The Rosie Project (Don Tillman #1)(13)



The official was still showing no interpretable reaction, although I had almost certainly raised my voice.

‘Vastly superior tensile strength …’

To illustrate this last point, I took the lapel of the employee’s jacket in my hands. I obviously had no intention of tearing it but I was suddenly grabbed from behind by an unknown person who attempted to throw me to the ground. I automatically responded with a safe, low-impact throw to disable him without dislodging my glasses. The term ‘low impact’ applies to a martial-arts practitioner who knows how to fall. This person did not, and landed heavily.

I turned to see him – he was large and angry. In order to prevent further violence, I was forced to sit on him.

‘Get the f*ck off me. I’ll f*cking kill you,’ he said.

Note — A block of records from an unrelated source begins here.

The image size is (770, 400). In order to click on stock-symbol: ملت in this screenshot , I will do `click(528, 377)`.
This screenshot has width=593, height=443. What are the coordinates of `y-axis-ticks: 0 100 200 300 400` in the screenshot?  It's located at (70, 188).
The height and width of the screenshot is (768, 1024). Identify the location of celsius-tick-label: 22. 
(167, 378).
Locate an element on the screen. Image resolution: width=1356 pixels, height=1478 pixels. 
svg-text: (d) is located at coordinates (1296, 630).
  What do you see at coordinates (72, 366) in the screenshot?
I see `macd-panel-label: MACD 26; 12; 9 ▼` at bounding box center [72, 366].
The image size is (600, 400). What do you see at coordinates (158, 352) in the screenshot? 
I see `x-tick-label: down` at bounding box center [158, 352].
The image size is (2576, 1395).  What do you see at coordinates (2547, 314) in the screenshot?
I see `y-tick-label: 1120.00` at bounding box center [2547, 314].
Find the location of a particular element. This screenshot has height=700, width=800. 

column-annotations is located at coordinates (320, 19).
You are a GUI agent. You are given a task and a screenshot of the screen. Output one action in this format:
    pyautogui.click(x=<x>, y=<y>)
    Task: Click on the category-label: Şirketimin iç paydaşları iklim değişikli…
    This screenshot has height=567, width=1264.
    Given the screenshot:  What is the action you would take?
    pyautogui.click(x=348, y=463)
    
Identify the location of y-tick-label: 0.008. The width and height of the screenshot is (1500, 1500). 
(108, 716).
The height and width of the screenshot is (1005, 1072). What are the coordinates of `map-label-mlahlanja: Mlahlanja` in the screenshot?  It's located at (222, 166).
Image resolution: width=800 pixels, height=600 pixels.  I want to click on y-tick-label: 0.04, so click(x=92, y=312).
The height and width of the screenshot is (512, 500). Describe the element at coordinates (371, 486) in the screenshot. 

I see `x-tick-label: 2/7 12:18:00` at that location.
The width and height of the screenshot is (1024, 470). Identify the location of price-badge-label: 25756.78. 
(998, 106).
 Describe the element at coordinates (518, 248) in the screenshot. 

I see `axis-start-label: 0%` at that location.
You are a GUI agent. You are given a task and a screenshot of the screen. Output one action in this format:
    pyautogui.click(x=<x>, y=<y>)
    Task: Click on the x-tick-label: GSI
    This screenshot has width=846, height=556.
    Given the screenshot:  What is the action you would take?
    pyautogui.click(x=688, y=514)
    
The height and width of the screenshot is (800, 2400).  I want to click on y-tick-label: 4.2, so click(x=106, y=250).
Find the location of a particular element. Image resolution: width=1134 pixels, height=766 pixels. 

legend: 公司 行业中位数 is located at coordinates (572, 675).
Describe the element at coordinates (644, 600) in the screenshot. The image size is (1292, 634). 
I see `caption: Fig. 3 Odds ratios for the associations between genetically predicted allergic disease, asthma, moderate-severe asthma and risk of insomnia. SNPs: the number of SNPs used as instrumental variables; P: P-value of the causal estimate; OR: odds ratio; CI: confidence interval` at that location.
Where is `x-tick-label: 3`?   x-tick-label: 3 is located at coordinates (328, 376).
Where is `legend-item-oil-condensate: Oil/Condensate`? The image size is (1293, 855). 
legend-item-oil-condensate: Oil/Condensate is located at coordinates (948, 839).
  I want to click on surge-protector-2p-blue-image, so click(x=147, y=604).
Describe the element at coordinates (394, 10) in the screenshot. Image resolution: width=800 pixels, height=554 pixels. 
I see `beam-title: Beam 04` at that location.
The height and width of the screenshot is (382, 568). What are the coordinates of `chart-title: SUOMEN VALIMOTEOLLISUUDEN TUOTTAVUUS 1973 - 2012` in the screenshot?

On that basis, it seemed illogical to grant his request. At that point another man arrived and tried to drag me off. Concerned that Thug Number One would carry out his threat, I had no choice but to disable Thug Number Two as well. No one was seriously hurt, but it was a very awkward social situation, and I could feel my mind shutting down.

Fortunately, Rosie arrived.

Jacket Man said, apparently in surprise, ‘Rosie!’

Obviously he knew her. She looked from him to me and said, ‘Professor Tillman – Don – what’s going on?’

‘You’re late,’ I said. ‘We have a social problem.’

‘You know this man?’ said Jacket Man to Rosie.

‘What do you think, I guessed his name?’ Rosie sounded belligerent and I thought this might not be the best approach. Surely we should seek to apologise and leave. I was assuming we would not now be eating in the restaurant.

A small crowd had gathered and it occurred to me that another thug might arrive, so I needed to work out a way of freeing up a hand without releasing the original two thugs. In the process one poked the other in the eye, and their anger levels increased noticeably. Jacket Man added, ‘He assaulted Jason.’

Rosie replied, ‘Right. Poor Jason. Always the victim.’ I could now see her. She was wearing a black dress without decoration, thick-soled black boots and vast amounts of silver jewellery on her arms. Her red hair was spiky like some new species of cactus. I have heard the word ‘stunning’ used to describe women, but this was the first time I had actually been stunned by one. It was not just the costume or the jewellery or any individual characteristic of Rosie herself: it was their combined effect. I was not sure if her appearance would be regarded as conventionally beautiful or even acceptable to the restaurant that had rejected my jacket. ‘Stunning’ was the perfect word for it. But what she did was even more stunning. She took her phone from her bag and pointed it at us. It flashed twice. Jacket Man moved to take it from her.

‘Don’t you f*cking think about it,’ Rosie said. ‘I’m going to have so much fun with these photos that these guys will never stand on a door again. Professor teaches bouncers a lesson.’

As Rosie was speaking, a man in a chef’s hat arrived. He spoke briefly to Jacket Man and Rosie and, on the basis that we would be permitted to leave without further harassment, Rosie asked me to release my assailants. We all got to our feet, and, in keeping with tradition, I bowed, then extended my hand to the two men, who I had concluded must be security personnel. They had only been doing what they were paid for, and had risked injury in the course of their duties. It seemed that they were not expecting the formalities, but then one of them laughed and shook my hand, and the other followed his example. It was a good resolution, but I no longer felt like eating at the restaurant.

I collected my bike and we walked into the street. I expected Rosie to be angry about the incident, but she was smiling. I asked her how she knew Jacket Man.

‘I used to work there.’

‘You selected the restaurant because you were familiar with it?’

‘You could say that. I wanted to stick it up them.’ She began to laugh. ‘Maybe not quite that much.’

I told her that her solution was brilliant.

‘I work in a bar,’ she said. ‘Not just a bar – the Marquess of Queensbury. I deal with jerks for a living.’

I pointed out that if she had arrived on schedule she could have used her social skills and the violence would have been unnecessary.

‘Glad I was late then. That was judo, right?’

‘Aikido.’ As we crossed the road, I switched my bike to my other side, between Rosie and me. ‘I’m also proficient in karate, but aikido was more appropriate.’

‘No way. It takes forever to learn that stuff, doesn’t it?’

‘I commenced at seven.’

‘How often do you train?’

‘Three times per week, except in the case of illness, public holidays and travel to overseas conferences.’

‘What got you into it?’ asked Rosie.

I pointed to my glasses.

‘Revenge of the nerds,’ she said.

‘This is the first time I’ve required it for self-defence since I was at school. It’s primarily for fitness.’ I had relaxed a little, and Rosie had provided an opportunity to slip in a question from the Wife Project questionnaire. ‘Do you exercise regularly?’

‘Depends what you call regularly.’ She laughed. ‘I’m the unfittest person on the planet.’